During work years, RRSPs are an advantageous means to defer taxation because assets can grow within the account without the drag of taxes. The problem is withdrawals from these accounts are fully taxable in retirement, and many retirees believe it's better to hold off withdrawing this money until they absolutely have to at age 71, when RRSPs must be converted to RRIFs and yearly withdrawals of at least seven per cent are mandatory.
"In most cases, that's not an advantageous thing to do, because you could create a huge tax problem for yourself starting at 71," Diamond says.
Most people are better off figuring out how to draw income from RRSPs/RRIFs before that date for greater tax flexibility and efficiency.
Diamond provides an example of such a situation in the book. Bob, he writes, is 60, single and collects a work pension and CPP, earning $46,000 a year. He is in the second tax bracket and will be for the rest of his retirement.
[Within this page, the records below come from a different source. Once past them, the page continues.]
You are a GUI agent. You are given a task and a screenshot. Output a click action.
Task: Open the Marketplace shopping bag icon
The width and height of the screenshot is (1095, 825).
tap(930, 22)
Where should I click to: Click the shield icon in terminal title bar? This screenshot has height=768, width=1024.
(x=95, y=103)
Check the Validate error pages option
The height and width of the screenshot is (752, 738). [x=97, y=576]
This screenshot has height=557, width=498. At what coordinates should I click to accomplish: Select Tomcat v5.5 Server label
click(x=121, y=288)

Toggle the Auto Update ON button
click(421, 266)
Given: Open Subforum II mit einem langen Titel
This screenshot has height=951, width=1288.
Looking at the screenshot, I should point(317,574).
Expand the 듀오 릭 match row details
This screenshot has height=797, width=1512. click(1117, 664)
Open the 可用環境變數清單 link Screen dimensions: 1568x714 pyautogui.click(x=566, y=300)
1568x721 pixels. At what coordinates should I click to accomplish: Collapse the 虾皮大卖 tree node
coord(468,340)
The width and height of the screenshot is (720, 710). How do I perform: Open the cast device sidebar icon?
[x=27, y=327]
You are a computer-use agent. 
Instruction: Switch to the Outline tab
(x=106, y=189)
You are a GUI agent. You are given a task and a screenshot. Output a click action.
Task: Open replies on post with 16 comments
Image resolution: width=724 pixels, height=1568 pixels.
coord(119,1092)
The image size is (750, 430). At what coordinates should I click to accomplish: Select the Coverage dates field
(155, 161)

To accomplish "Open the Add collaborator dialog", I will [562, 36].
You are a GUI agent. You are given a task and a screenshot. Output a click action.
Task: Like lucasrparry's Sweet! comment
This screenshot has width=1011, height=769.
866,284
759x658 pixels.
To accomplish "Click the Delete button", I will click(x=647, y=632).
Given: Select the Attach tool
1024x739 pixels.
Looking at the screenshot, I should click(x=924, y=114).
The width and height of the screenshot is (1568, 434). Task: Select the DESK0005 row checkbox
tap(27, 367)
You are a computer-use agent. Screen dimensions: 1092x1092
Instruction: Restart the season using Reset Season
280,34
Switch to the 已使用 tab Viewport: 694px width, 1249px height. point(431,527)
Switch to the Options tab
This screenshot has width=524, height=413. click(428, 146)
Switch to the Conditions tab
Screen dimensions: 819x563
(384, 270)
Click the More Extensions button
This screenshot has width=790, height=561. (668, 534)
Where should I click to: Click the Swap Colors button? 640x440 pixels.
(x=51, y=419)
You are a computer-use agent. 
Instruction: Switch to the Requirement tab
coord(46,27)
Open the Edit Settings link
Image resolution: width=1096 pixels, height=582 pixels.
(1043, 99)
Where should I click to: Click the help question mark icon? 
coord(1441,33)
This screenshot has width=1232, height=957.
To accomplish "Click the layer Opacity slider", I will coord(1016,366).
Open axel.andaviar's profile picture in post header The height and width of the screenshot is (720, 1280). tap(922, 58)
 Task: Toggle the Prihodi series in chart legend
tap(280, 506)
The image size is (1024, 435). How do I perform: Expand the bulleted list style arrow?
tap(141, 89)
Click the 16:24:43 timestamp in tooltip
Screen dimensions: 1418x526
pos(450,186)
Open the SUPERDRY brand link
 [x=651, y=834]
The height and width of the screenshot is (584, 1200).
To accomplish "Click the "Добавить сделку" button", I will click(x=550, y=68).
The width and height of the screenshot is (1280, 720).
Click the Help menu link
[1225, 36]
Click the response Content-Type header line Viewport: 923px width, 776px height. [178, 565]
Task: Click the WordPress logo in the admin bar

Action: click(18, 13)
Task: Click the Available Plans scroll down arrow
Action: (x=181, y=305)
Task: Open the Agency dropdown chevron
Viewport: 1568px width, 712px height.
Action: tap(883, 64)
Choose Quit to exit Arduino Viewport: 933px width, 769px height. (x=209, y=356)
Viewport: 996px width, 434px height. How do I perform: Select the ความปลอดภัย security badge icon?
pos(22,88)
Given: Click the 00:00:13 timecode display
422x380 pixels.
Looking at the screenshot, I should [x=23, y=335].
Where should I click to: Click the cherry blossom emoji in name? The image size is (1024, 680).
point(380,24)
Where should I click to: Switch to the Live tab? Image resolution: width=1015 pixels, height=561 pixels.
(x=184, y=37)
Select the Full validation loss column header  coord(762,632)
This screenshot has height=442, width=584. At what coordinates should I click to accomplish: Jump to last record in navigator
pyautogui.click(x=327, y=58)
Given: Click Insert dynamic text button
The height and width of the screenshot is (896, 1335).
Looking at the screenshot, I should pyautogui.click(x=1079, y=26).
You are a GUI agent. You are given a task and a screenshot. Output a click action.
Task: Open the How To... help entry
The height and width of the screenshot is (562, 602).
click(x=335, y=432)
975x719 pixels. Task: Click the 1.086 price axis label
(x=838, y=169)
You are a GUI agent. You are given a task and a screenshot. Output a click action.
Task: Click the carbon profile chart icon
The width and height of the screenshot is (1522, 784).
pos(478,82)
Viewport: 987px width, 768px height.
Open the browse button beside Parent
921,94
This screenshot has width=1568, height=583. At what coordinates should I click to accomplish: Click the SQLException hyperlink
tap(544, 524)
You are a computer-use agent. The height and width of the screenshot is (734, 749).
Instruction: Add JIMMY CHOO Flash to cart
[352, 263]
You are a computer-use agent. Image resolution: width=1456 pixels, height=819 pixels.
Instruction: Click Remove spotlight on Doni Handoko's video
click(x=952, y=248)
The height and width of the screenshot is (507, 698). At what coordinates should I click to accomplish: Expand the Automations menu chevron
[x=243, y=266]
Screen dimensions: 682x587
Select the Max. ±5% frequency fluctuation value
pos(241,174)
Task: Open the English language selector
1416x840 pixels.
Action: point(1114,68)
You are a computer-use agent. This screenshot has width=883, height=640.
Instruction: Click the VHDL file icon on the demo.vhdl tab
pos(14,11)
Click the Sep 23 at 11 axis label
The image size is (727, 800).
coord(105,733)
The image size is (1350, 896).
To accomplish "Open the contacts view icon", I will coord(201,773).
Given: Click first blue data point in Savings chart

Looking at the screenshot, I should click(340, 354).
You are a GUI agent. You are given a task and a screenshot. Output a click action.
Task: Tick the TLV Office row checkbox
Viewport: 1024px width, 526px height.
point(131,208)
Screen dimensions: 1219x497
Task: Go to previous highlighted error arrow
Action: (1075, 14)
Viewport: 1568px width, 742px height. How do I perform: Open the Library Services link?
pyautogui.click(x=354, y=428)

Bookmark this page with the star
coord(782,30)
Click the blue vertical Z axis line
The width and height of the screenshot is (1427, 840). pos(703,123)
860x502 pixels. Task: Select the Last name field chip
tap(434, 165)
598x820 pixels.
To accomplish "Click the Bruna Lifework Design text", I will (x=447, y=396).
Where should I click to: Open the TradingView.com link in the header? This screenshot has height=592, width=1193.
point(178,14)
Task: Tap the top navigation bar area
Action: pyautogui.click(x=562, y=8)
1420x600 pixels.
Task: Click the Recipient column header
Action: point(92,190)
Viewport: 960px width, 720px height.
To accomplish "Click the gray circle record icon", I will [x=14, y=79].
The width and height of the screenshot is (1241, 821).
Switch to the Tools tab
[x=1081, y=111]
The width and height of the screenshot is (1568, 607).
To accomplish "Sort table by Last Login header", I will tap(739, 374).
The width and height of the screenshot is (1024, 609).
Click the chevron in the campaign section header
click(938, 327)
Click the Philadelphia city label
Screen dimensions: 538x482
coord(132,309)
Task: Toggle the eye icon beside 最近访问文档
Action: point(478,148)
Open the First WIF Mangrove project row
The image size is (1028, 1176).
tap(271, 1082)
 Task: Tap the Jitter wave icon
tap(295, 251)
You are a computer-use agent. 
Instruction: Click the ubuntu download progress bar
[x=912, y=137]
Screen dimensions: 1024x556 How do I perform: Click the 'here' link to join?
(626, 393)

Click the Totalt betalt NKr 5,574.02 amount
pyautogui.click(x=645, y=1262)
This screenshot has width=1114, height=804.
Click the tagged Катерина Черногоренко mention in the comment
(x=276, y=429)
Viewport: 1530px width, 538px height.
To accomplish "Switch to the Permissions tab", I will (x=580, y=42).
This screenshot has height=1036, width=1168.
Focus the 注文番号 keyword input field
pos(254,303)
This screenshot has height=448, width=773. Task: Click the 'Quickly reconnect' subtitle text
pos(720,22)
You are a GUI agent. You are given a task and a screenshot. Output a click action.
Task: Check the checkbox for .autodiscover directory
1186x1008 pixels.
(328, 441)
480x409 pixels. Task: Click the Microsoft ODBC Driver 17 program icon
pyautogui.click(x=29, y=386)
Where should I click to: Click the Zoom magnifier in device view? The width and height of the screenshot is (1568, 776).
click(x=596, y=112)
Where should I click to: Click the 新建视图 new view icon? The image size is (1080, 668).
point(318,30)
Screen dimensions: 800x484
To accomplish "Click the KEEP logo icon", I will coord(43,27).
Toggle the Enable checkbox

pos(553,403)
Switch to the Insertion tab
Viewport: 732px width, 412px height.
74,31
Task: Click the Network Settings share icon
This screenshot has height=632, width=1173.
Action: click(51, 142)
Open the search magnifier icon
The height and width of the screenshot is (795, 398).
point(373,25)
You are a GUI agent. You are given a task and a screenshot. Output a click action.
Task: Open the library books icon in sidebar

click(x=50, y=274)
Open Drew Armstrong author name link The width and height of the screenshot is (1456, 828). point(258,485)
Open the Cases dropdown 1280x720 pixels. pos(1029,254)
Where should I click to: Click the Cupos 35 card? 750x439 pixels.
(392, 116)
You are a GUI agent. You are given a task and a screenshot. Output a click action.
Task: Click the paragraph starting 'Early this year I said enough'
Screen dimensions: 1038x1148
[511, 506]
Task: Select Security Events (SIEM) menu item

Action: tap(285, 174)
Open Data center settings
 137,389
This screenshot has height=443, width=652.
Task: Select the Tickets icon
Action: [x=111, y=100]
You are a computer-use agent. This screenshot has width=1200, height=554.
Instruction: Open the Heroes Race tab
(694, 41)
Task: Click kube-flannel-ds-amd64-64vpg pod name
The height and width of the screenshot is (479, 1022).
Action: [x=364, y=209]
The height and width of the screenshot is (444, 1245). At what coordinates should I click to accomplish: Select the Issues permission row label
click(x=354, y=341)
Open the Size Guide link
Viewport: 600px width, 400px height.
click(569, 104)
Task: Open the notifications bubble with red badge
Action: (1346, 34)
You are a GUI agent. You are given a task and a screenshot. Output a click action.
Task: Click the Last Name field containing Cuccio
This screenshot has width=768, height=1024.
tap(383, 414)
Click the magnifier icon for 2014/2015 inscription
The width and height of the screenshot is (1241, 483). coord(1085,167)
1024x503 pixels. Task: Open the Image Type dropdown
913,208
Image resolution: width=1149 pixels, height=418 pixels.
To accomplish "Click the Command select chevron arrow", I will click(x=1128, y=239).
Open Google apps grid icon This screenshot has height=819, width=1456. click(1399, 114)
The next upper bracket starts at about $83,000. Any withdrawals now from his RRSP will be taxed, but they won't bump him up to a higher rate. If he waits until 65, however, future RRSP or RRIF withdrawals could reduce his OAS and age credit. So Bob may be better off withdrawing from his RRSPs over the next four years and reinvesting that money -- perhaps in a tax-free savings account (TFSA) -- or using it for major expenses.
Diamond also discusses how many retirees misunderstand risk.
"A lot of times, what people assume to be risk is investment risk, and there are several other ones to go with it, including longevity risk, inflation risk, taxation risk and health-cost risk, and people can't deal with those other risks at three per cent rates of return," he says.
Essentially, retirees can't rely on low-yielding GICs alone -- in most cases -- to produce returns that will preserve capital over what could be a 30-year period, especially when that money may not have to provide only for the fun stuff early on, such as travel, but also long-term costs such as assisted living or leaving behind an estate for children.
Diamond discusses alternatives to GICs in the book, including strategies involving corporate-class mutual funds, life annuities, prescribed life annuities, tax-deferred annuities and insured annuities.
He writes that none is a panacea for retirement income-planning challenges by themselves, but as part of a larger plan, they help deal with the three headwinds of retirement financial well-being: taxation, inflation and fees.
These are just a few points covered in what is a pretty comprehensive piece of work at 224 pages -- so much so, you might feel as though you're an expert on the subject after reading it.
"If people are do-it-yourselfers, they would find it an inordinately helpful book," he says.
Still, a little advice from a professional is recommended.
"We've always felt retirement planning is best done with someone who is skilled in the discipline," he says. "Just because you know the order of the hands in poker doesn't mean you're ready to go into a tournament."